ABSTRACT

We have seen that Faustus sins bravely, but that his sinning is in part a superficial affair. And Hamlet magnifies sin but hardly enjoys it, although we perversely enjoy his misery. But surely the character who sins most bravely and terribly in all drama is Macbeth, or Macbeth and his ‘fiend-like queen’ (5.7.99). 1 Macbeth is an essay in the horrible excitement of sin, with the murder of Duncan in his bed standing in place of erotic consummation in the Macbeth marriage. Like Faustus, Macbeth is hollowed out by his demonic behaviour and life becomes for him quite empty.

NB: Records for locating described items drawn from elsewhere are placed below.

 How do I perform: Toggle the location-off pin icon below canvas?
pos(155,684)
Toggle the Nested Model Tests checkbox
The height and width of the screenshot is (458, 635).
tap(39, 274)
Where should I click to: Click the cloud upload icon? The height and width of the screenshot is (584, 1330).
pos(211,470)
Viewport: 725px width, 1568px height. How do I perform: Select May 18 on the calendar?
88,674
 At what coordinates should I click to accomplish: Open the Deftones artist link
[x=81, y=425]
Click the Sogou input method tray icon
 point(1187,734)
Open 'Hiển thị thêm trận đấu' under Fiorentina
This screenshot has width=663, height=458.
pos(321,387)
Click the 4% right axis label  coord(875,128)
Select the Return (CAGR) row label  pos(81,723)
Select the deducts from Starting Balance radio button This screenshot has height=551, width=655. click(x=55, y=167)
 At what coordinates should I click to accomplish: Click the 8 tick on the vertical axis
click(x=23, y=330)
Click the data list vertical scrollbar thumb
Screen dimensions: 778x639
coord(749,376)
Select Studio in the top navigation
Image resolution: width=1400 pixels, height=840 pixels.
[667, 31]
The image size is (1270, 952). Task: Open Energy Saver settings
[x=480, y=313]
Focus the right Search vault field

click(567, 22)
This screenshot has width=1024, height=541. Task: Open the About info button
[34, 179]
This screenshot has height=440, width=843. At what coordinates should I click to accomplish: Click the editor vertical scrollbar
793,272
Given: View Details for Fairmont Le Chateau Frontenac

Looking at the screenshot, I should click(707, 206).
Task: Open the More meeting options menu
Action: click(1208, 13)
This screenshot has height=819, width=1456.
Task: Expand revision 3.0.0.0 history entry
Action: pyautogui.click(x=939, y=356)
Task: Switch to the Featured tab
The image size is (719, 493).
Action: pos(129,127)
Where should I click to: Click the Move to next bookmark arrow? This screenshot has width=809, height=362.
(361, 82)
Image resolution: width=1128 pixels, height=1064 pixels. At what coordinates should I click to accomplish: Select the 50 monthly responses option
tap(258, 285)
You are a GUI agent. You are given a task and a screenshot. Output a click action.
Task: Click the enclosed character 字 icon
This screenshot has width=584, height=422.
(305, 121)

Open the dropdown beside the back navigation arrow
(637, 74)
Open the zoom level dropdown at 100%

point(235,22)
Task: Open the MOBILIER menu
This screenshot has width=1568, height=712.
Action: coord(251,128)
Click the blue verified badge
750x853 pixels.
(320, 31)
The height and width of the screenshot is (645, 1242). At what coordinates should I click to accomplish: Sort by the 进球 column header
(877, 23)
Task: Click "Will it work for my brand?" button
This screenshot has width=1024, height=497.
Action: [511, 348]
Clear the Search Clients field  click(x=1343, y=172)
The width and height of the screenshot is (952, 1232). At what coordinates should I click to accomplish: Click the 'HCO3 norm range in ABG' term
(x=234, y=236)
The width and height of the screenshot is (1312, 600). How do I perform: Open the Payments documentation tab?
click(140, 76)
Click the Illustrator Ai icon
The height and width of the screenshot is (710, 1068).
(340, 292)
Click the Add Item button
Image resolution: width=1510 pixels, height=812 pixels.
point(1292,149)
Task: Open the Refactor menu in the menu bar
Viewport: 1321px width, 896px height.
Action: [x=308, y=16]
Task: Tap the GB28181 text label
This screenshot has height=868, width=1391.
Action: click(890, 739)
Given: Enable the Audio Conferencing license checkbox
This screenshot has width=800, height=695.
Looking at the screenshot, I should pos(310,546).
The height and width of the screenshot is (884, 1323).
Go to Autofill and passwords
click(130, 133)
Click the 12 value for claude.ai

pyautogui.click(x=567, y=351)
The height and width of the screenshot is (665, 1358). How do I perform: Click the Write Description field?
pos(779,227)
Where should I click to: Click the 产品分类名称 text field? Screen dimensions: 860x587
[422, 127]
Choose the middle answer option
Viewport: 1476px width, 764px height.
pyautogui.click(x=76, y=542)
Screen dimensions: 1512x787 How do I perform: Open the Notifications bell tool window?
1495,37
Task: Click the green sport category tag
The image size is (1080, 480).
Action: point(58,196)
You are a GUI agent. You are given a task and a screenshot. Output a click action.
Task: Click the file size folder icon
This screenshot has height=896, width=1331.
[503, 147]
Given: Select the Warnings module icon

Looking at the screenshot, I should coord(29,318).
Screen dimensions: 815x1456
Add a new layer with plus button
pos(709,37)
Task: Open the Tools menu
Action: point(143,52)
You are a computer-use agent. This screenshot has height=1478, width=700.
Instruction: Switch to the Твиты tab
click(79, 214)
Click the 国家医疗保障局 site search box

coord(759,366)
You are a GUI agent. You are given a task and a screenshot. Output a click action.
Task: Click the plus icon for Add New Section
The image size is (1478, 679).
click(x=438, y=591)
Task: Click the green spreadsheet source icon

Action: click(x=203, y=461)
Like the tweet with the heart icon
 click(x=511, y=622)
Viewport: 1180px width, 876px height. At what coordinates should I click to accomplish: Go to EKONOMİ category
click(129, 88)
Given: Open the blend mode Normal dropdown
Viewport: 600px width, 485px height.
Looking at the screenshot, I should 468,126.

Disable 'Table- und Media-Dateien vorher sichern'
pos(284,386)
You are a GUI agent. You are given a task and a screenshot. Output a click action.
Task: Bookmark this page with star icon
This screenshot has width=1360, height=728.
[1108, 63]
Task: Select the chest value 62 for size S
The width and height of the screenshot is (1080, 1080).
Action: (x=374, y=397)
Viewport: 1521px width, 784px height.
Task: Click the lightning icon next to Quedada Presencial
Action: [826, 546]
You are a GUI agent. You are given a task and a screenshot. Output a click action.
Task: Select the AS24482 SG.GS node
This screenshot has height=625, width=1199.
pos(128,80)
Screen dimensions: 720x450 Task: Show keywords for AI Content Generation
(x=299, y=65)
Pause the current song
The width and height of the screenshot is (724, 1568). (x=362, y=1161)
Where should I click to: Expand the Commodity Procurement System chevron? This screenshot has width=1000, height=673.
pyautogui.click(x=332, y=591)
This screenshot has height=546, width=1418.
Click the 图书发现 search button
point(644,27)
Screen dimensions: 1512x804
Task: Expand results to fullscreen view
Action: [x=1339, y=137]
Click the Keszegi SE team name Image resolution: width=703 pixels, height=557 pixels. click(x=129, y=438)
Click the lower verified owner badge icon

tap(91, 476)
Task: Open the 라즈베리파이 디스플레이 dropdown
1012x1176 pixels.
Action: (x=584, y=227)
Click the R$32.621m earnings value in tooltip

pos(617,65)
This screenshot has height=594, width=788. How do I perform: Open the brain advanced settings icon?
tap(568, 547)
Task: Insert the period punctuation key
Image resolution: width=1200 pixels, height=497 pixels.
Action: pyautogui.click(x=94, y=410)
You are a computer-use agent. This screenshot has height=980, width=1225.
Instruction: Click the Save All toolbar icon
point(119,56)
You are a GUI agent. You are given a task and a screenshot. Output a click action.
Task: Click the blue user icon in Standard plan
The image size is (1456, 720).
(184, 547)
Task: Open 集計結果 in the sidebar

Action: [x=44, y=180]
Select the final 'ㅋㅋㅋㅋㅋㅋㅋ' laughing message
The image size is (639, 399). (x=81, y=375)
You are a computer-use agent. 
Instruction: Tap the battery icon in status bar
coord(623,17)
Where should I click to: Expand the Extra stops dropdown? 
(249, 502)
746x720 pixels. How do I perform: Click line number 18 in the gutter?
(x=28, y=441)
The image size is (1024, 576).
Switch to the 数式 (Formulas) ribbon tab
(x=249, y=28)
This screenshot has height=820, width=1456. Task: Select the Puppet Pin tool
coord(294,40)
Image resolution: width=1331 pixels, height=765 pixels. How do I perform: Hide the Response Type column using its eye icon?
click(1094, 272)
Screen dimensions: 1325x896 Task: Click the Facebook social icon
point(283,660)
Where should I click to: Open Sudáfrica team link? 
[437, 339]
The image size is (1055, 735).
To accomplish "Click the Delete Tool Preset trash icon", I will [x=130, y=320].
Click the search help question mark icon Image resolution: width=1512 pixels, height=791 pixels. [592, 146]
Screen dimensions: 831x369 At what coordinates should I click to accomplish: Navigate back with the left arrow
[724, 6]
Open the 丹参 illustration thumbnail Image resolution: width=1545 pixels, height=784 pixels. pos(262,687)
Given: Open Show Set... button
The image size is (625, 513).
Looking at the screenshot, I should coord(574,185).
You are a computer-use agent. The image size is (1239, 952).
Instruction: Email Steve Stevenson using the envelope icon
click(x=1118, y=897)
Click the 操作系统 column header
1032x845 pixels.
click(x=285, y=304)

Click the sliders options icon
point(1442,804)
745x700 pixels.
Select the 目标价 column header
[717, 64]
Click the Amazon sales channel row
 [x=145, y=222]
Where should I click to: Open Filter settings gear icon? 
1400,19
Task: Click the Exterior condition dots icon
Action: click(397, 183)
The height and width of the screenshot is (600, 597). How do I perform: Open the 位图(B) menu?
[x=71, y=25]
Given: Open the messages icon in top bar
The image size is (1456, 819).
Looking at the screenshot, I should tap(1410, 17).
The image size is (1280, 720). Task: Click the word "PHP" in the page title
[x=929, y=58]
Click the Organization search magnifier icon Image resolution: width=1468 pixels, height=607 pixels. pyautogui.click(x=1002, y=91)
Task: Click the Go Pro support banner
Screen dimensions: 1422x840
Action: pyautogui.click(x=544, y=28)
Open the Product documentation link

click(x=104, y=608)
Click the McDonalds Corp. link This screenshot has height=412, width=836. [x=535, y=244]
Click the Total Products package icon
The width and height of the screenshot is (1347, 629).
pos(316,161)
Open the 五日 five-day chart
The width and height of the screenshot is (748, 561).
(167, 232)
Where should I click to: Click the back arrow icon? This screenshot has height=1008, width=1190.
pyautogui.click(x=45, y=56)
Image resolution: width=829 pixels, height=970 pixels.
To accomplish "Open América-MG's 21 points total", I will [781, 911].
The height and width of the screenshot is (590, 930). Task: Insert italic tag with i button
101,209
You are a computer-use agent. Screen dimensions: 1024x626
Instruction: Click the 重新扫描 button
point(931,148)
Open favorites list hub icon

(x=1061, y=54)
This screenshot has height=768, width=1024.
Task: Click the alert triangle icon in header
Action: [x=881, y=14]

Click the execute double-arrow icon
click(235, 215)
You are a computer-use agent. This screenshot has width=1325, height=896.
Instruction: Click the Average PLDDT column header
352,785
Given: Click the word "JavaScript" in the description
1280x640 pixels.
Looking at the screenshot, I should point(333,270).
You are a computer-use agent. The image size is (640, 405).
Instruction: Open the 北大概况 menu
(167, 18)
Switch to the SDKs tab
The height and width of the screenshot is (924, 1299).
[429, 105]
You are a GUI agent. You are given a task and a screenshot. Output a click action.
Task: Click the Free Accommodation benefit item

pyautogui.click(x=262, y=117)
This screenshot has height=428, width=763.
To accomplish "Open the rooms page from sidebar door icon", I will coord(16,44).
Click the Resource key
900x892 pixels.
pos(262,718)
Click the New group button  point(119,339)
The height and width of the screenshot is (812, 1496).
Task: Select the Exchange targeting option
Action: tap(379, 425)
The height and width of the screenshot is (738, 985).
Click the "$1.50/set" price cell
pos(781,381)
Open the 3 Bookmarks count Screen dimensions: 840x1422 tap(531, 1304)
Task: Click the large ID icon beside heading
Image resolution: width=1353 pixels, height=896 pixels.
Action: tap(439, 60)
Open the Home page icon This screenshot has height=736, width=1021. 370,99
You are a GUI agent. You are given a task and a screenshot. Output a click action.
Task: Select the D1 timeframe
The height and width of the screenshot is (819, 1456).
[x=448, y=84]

But at the same time Macbeth’s sin remains a sort of supercharged moment of negativity which exceeds all forms of ordinary existence, and certainly goes well beyond Faustus’s moment of lust with an illusory Helen, becoming its own kind of perverse apotheosis. Macbeth is the icon of an abortive Protestantism. Here its transitional phase of self-abandonment to sin and the Devil becomes truly an end in itself. The character who, pace Kierkegaard’s advocacy of Richard III, seems to me Shakespeare’s most demonic figure gathers to himself all the terrible truth of our ‘black and deep desires’ and sinfully degraded condition (1.4.52). In this he is a spiritual hero. But he does so without any hint or possibility of redemption. Macbeth gives a grim image of a world where demonic negation is the most compelling and even ultimate thing.